During a recent coaching session with a parent of a three-year old, the mother shared the following:
"I thought we had seen the worst of my son's behavior, but I got a call today from his preschool. They told me to come pick him up because he had punched another child on the playground. If he is acting like this at the age of three, I can only imagine what this means for him later in life."
These words from a client illustrate how we construct mental simulations of our child's experiences. Something happens in the present moment and we think about what this means later on down the road. It starts early. We make predictions about when our babies will start walking based on their strength and agility when they are an eight-month old-"She'll be walking in no time!" We discuss what they will be when they grow up based on their skills, interest and abilities now - "Look at her hand-eye coordination. She'll make a great surgeon." They misbehave and we think of the lasting impact it will have on their adolescent and adult development- "She's gonna be a handful as a teenager." We want to know for certain, what this all means for the future.
What is the value, if any, of looking forward? Martin Seligman and other luminaries in the field of Positive Psychology have developed a science predicated on being pulled by the future, leading to a Flourishing life. At a recent conference at The University of Pennsylvania, Dr. Seligman spoke about prospecting and the fact that human beings not only have a more sophisticated brain structure in the development of the frontal lobe, but we also have a more advanced operating system. Scientists have observed a default function in the brain when, even in states of mindfulness and meditation, consistently think about the future and action-consequence tendencies. Simply stated, human beings repeatedly think about "If X then Y" and make mental simulations of the imagined future. Being pulled by the future and remaining open and curious about the possibilities of what could be- whether positive or negative - is very different from the certainty that lies within being able to predict or control the future.

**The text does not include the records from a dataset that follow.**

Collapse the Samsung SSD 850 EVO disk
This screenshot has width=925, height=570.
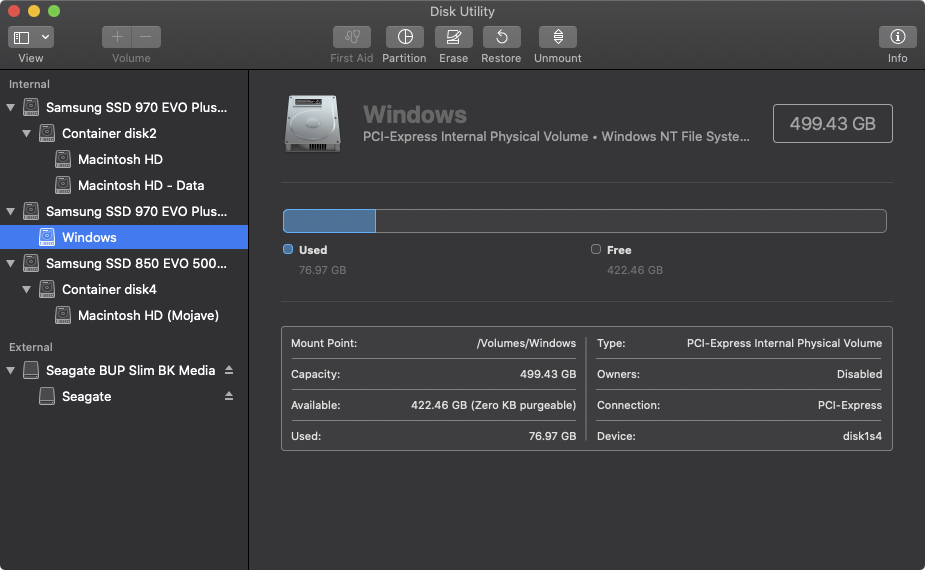11,264
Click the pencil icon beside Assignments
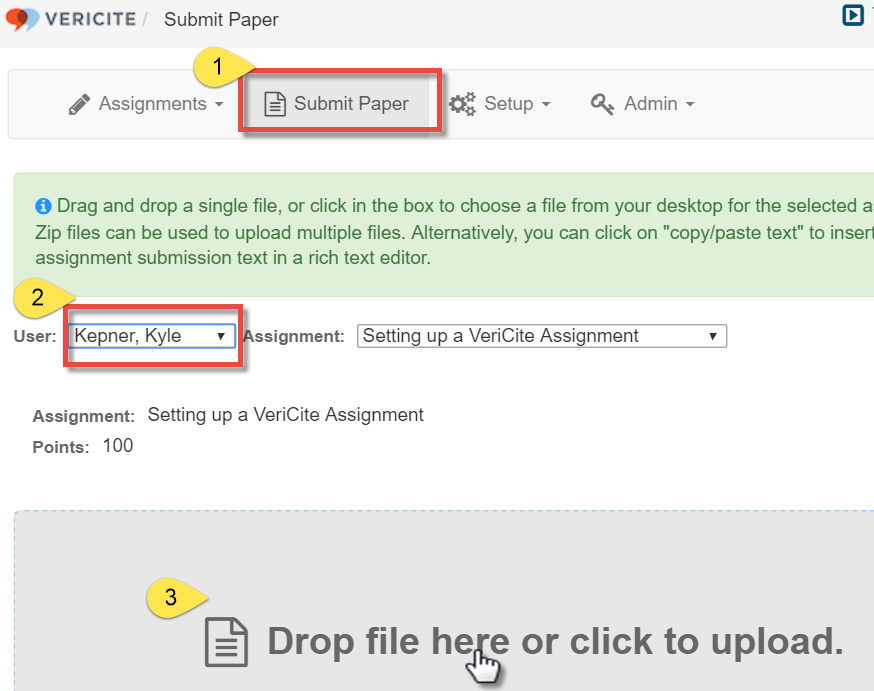 click(x=79, y=104)
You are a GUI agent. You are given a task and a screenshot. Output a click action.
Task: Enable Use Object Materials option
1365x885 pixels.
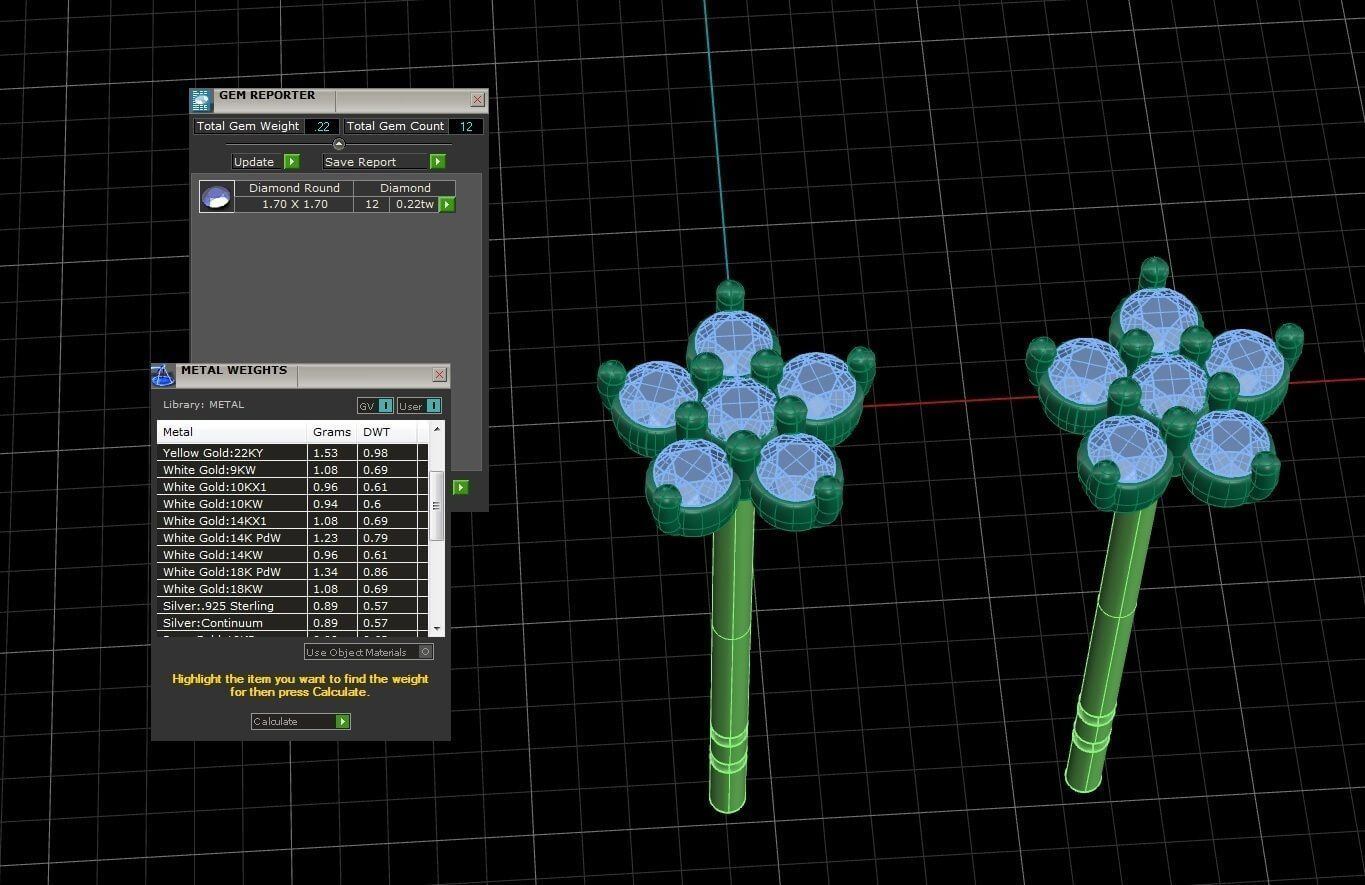click(425, 652)
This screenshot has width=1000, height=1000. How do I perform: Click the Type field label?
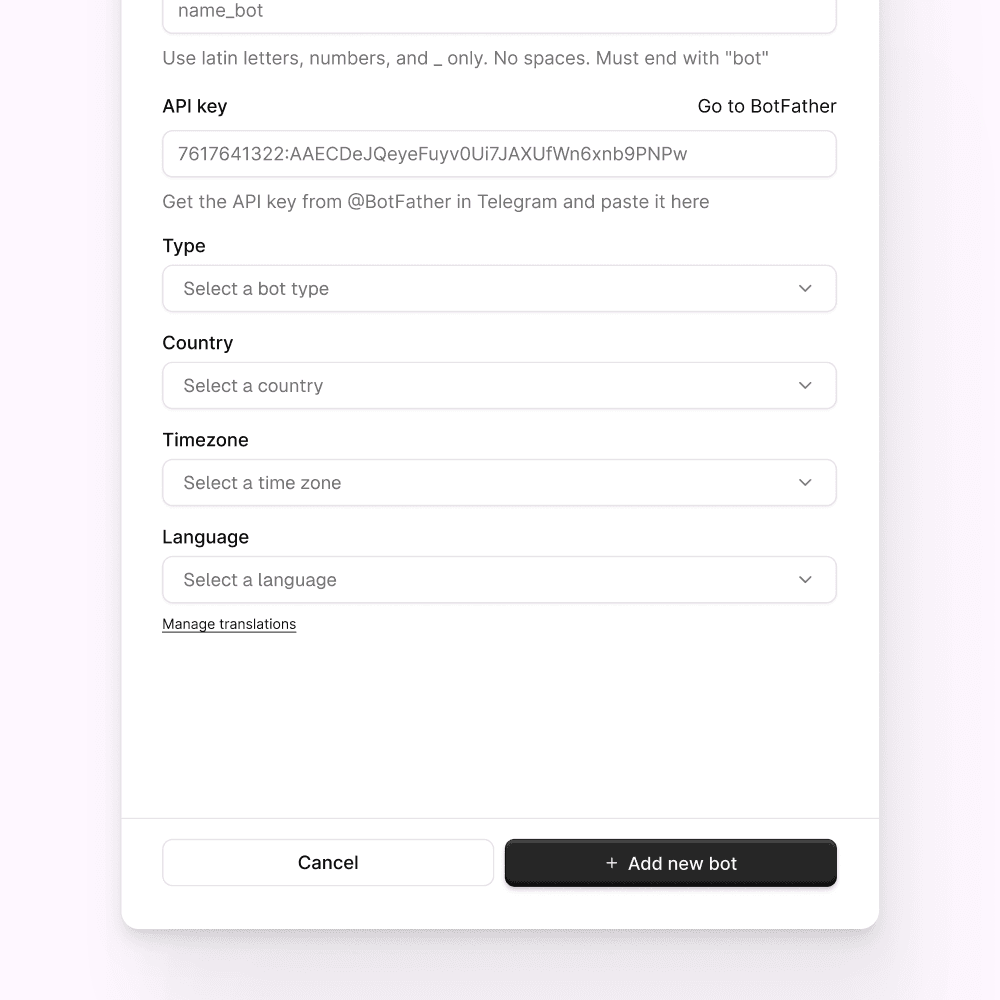pos(184,246)
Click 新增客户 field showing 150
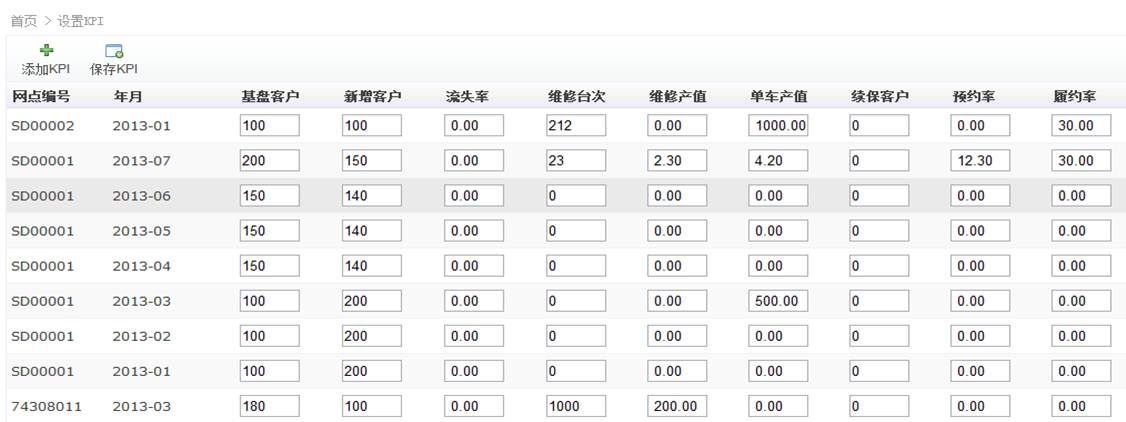 point(371,161)
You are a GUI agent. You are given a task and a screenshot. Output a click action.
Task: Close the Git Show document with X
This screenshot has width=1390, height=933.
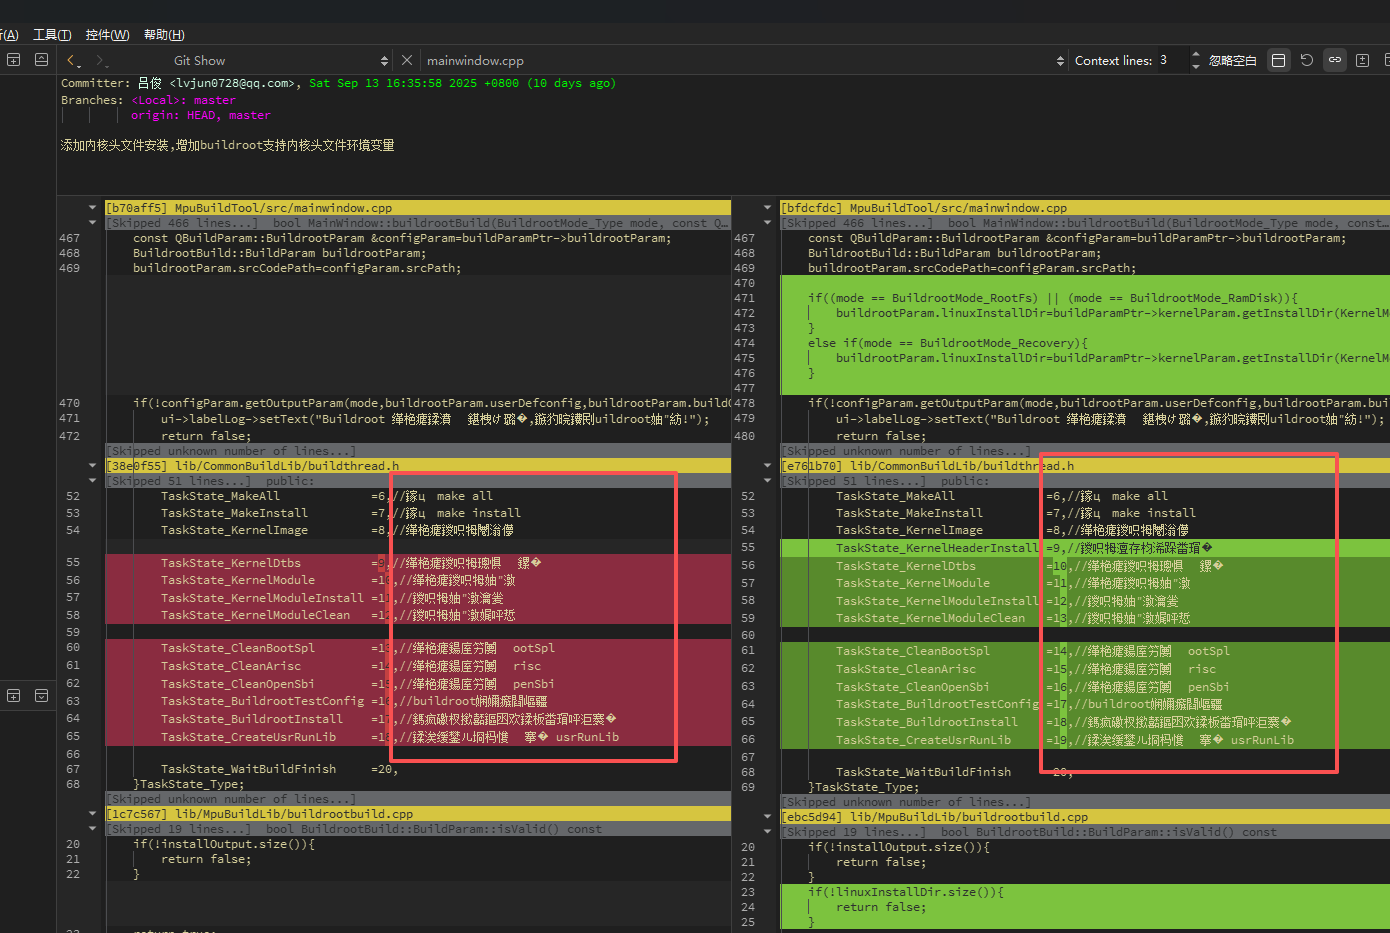coord(407,60)
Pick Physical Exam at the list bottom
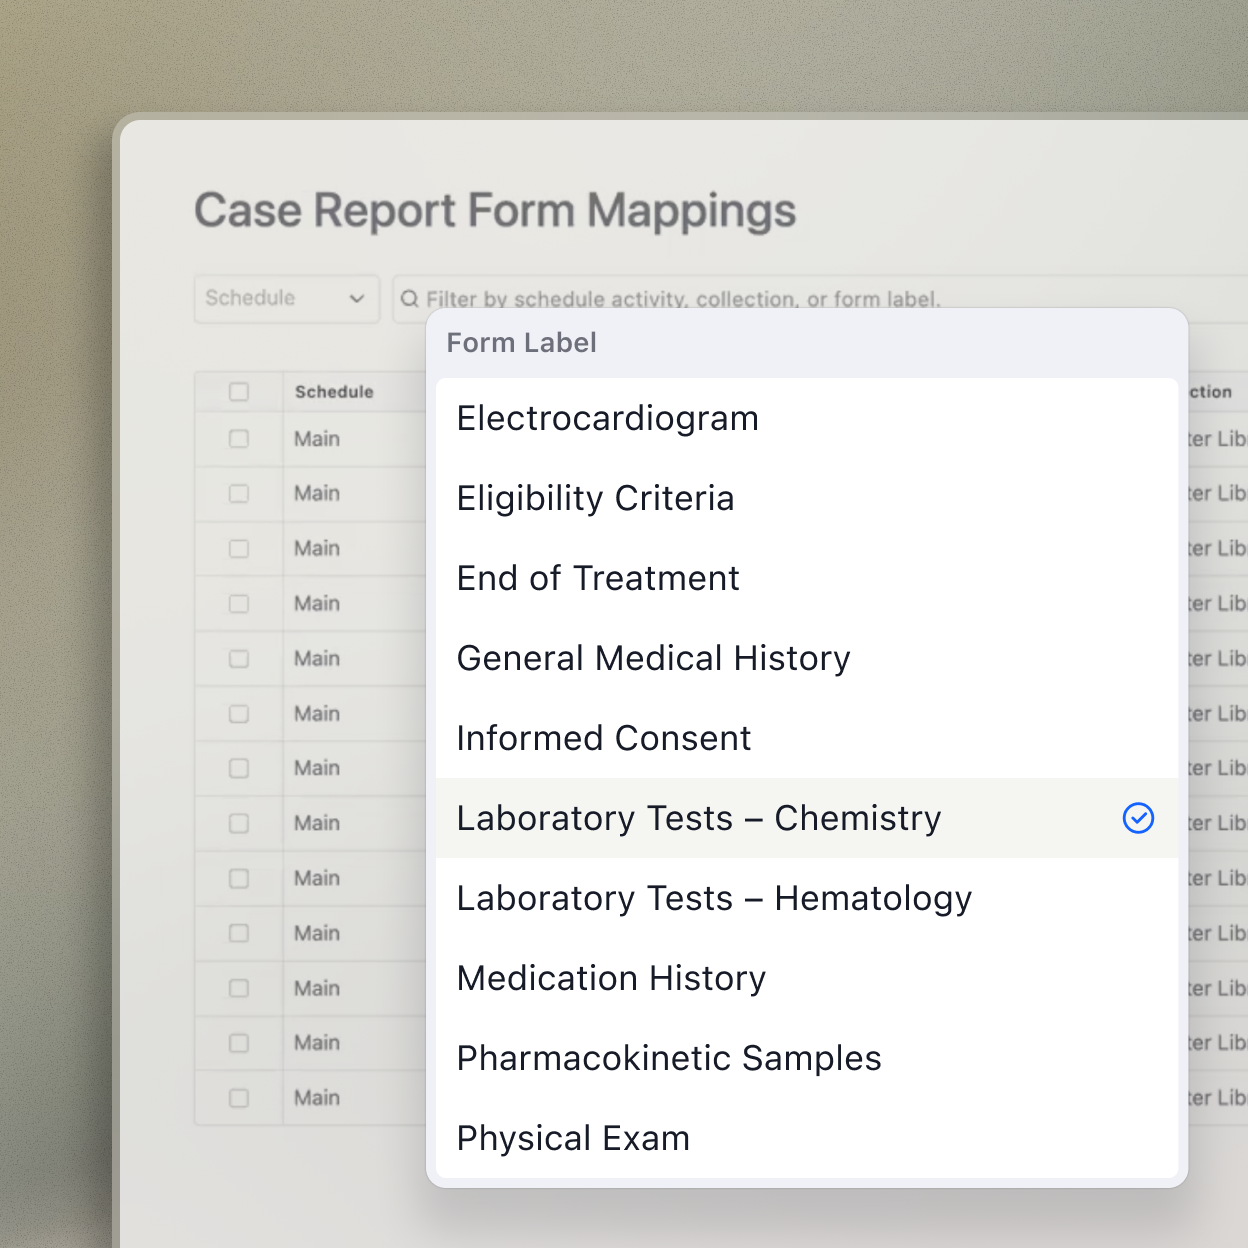Viewport: 1248px width, 1248px height. (x=572, y=1138)
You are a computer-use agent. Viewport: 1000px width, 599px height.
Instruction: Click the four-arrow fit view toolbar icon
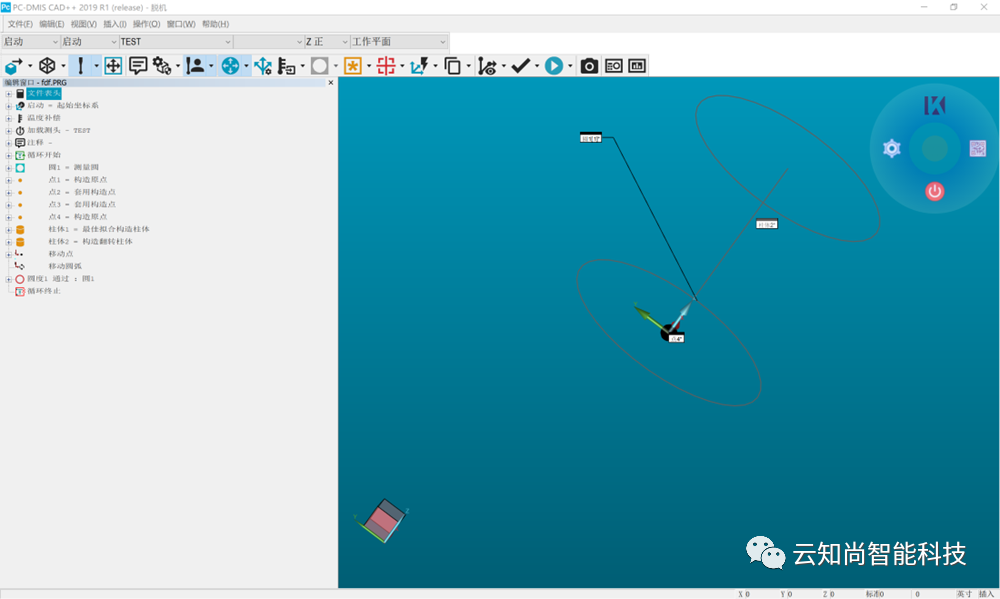click(x=113, y=66)
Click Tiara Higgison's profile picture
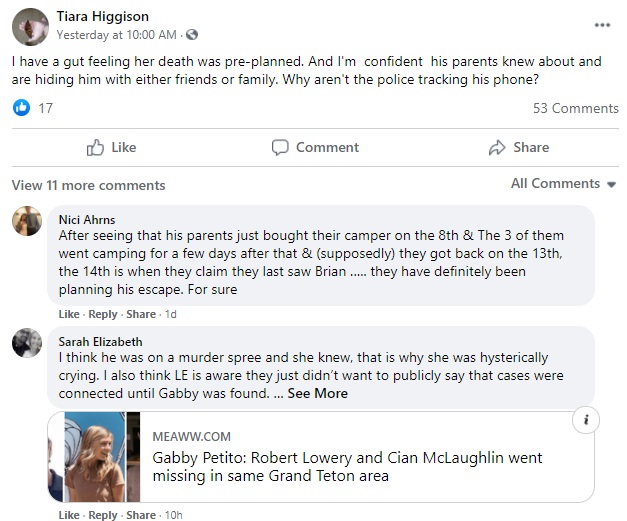 point(30,26)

Dan Gilbert , author of Stumbling On Happiness writes that at some point between our high chairs and our rocking chairs we learn about "later". Sometime over the last three million years, as homo sapiens evolved from primates to protohumans, the human brain doubled in mass over a two million year period, growing from a brain weighing one and a quarter pounds to the three-pound Homo Sapien brain. The bulk of the growth settled in the front of the head, in an area known as the frontal lobe, which is the powerhouse of future-thinking. And why does the future matter? Human beings want to predict and control the future because we want to know the likelihood of something happening so that we can do something about it. Our brains want to control the experiences we are about to have. That is the purpose of our frontal lobe, endowing us with the ability to look into the future, so that we can make predictions about it, so that we can control it. Exercising control is gratifying because it is fulfilling a basic human need of autonomy.
But what are the drawbacks? When predicting the future, people experience illusions of foresight. We are not skeptical enough of the future and we inaccurately predict how we will feel when the future becomes the present. Our forecasts can be "fearcasts" whose purpose is not to predict the future, but to prohibit it, leading people to engage in preventative thinking. As Gilbert says, "We sometimes imagine a dark future just to scare our own pants off." Think about the experience of welcoming your first child. Most parents imagine an uncomplicated pregnancy, a smooth delivery, a healthy baby, and a natural transition to parenthood. What actually occurs in real-time with each of these experiences can be quite different from what we had predicted, showing that our future thinking can be faulty.
What affect does predicting the future have on overall well-being and happiness? The need for control and certainty dilutes our sense of curiosity and openness. When we seek certainty or predictability, we seek closure or finality. When we explore and discover, we seek novelty, uncertainty and unpredictability. The process that Todd Kashdan describes in his book Curious is that curiosity leads to exploration, which leads to discovery, which leads to further exploration, which leads to building skills and knowledge and expanding ourselves, which ultimately fulfills another important psychological need- competence. Conversely, being in control and predicting the future leads to stagnation and rigid thinking. Curiosity leads to expansion and certainty leads to finality.
Will my client's three-year-old end up in jail for aggravated assault? Probably not, especially since my client is reaching out for help now, but who knows? As a curious explorer, I'll say that parents like my client who are guided by the goals and values of their desired future will make deliberate and conscious choices now that engender the resilience and flexibility that it takes to live in a dynamic world. Parents who are pulled by future possibilities will realistically forecast positive and negative experiences, adopt an extensive and expansive view of parenting and realize that the best thing they can do for their child's future is to be flexible and adaptive in present-day experiences.